* Assignment *
Only one stretch of the data is wanted: the line containing "You are a GUI", the line containing "The width and", and every line between them, copied exactly.

Segment Start: Source material

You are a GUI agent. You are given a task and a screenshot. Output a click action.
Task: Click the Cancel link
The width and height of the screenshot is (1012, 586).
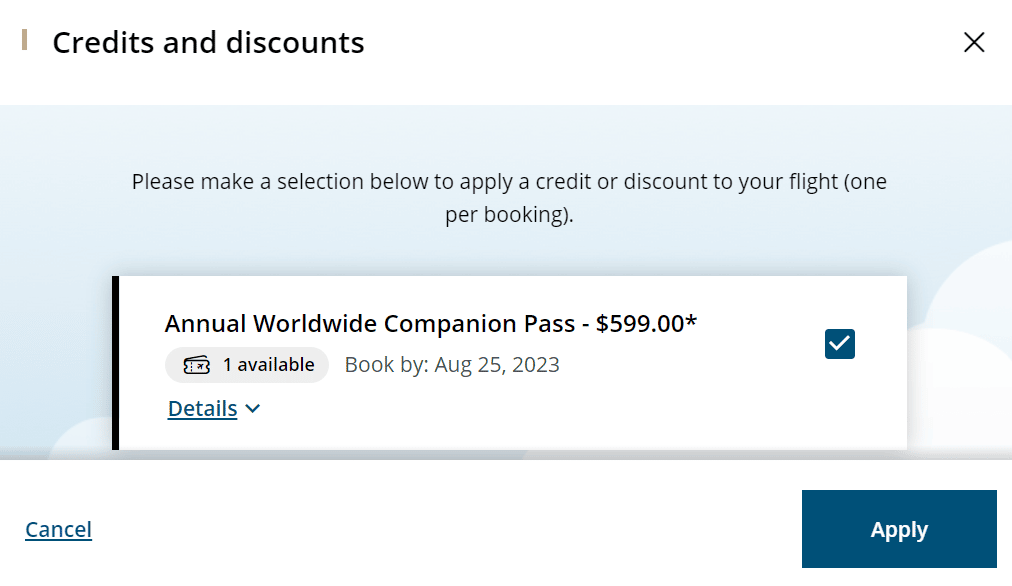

Segment End: Source material
Segment Start: Source material

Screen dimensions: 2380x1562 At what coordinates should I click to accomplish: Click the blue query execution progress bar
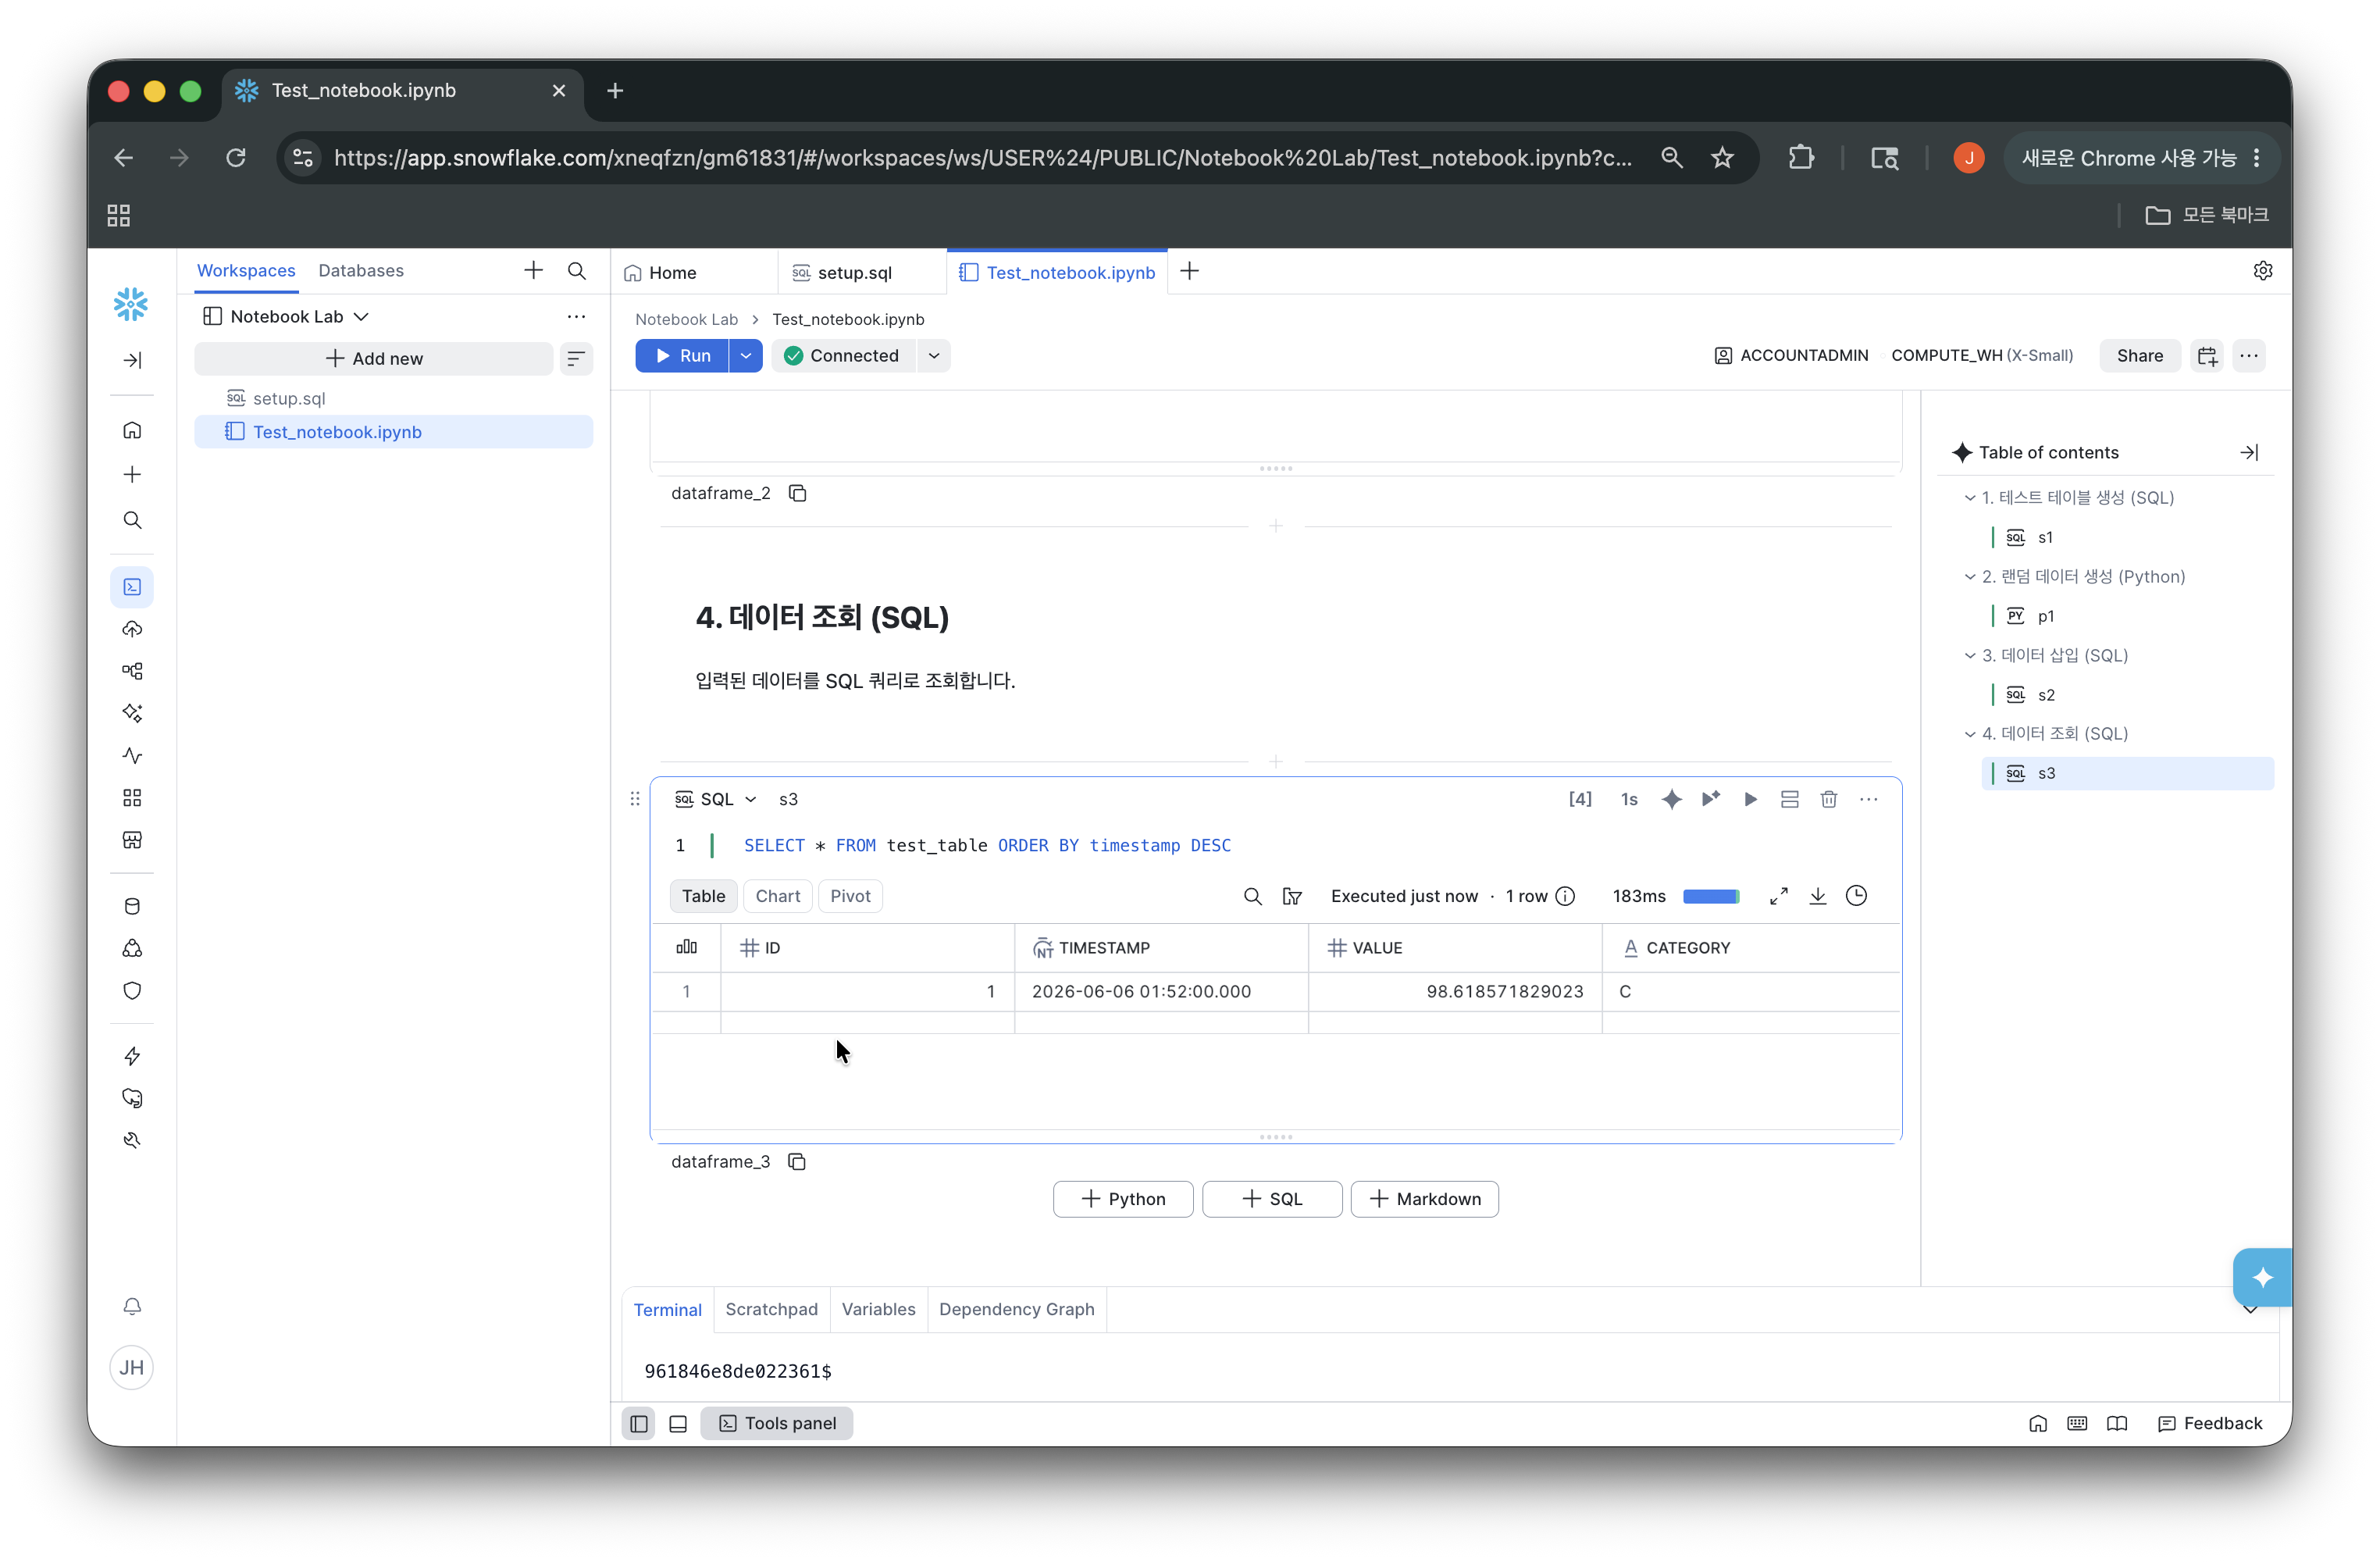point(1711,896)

Segment End: Source material
Segment Start: Source material

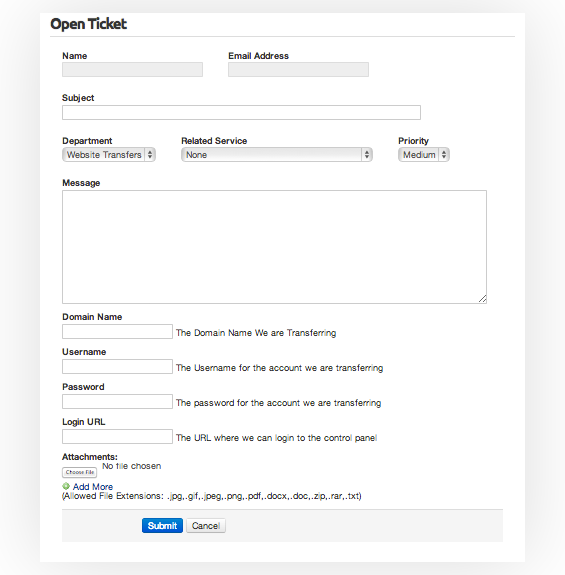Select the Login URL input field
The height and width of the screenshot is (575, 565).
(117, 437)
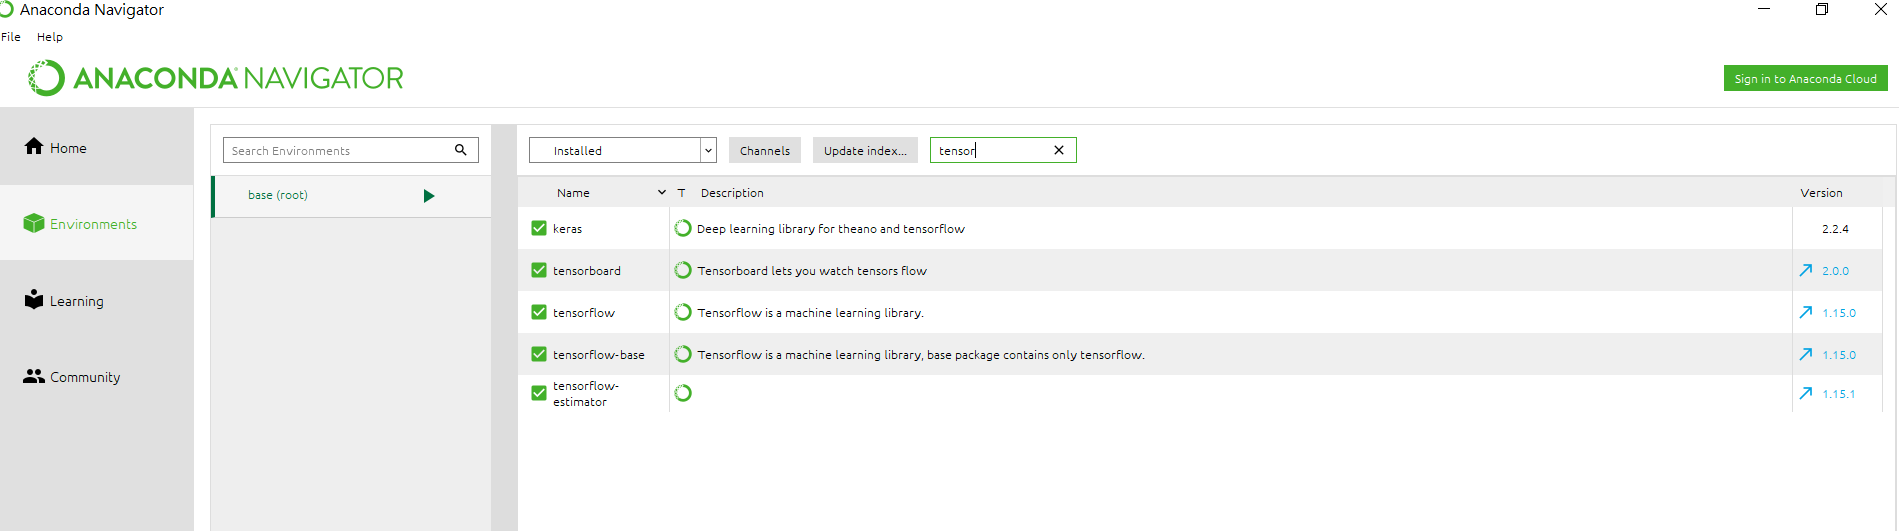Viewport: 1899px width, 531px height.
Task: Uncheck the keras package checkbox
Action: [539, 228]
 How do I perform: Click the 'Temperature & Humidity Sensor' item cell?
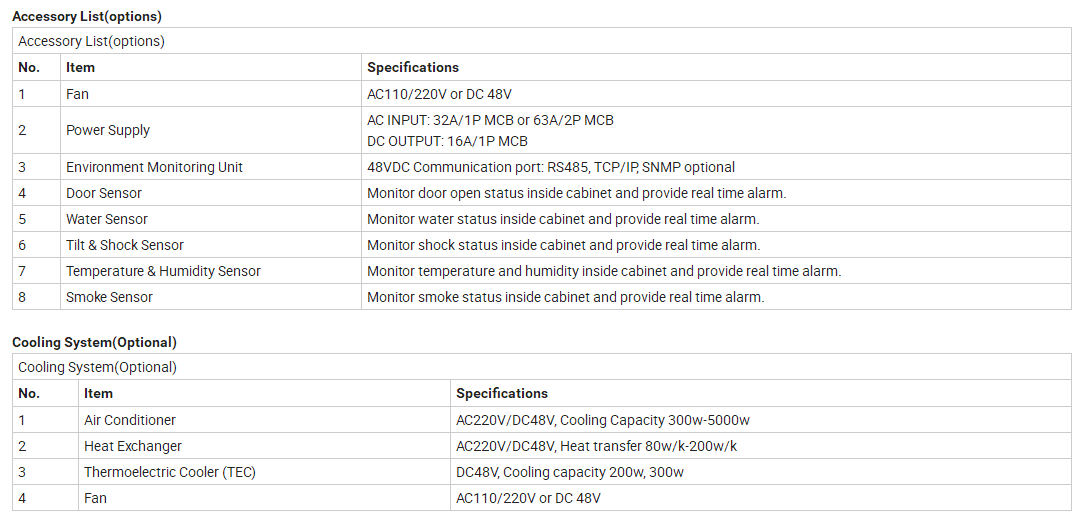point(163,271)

Segment End: Source material

* Output for this exercise *
You are a GUI agent. You are given a task and a screenshot. Output a click action.
Task: Click the Cancel link
The width and height of the screenshot is (1012, 586).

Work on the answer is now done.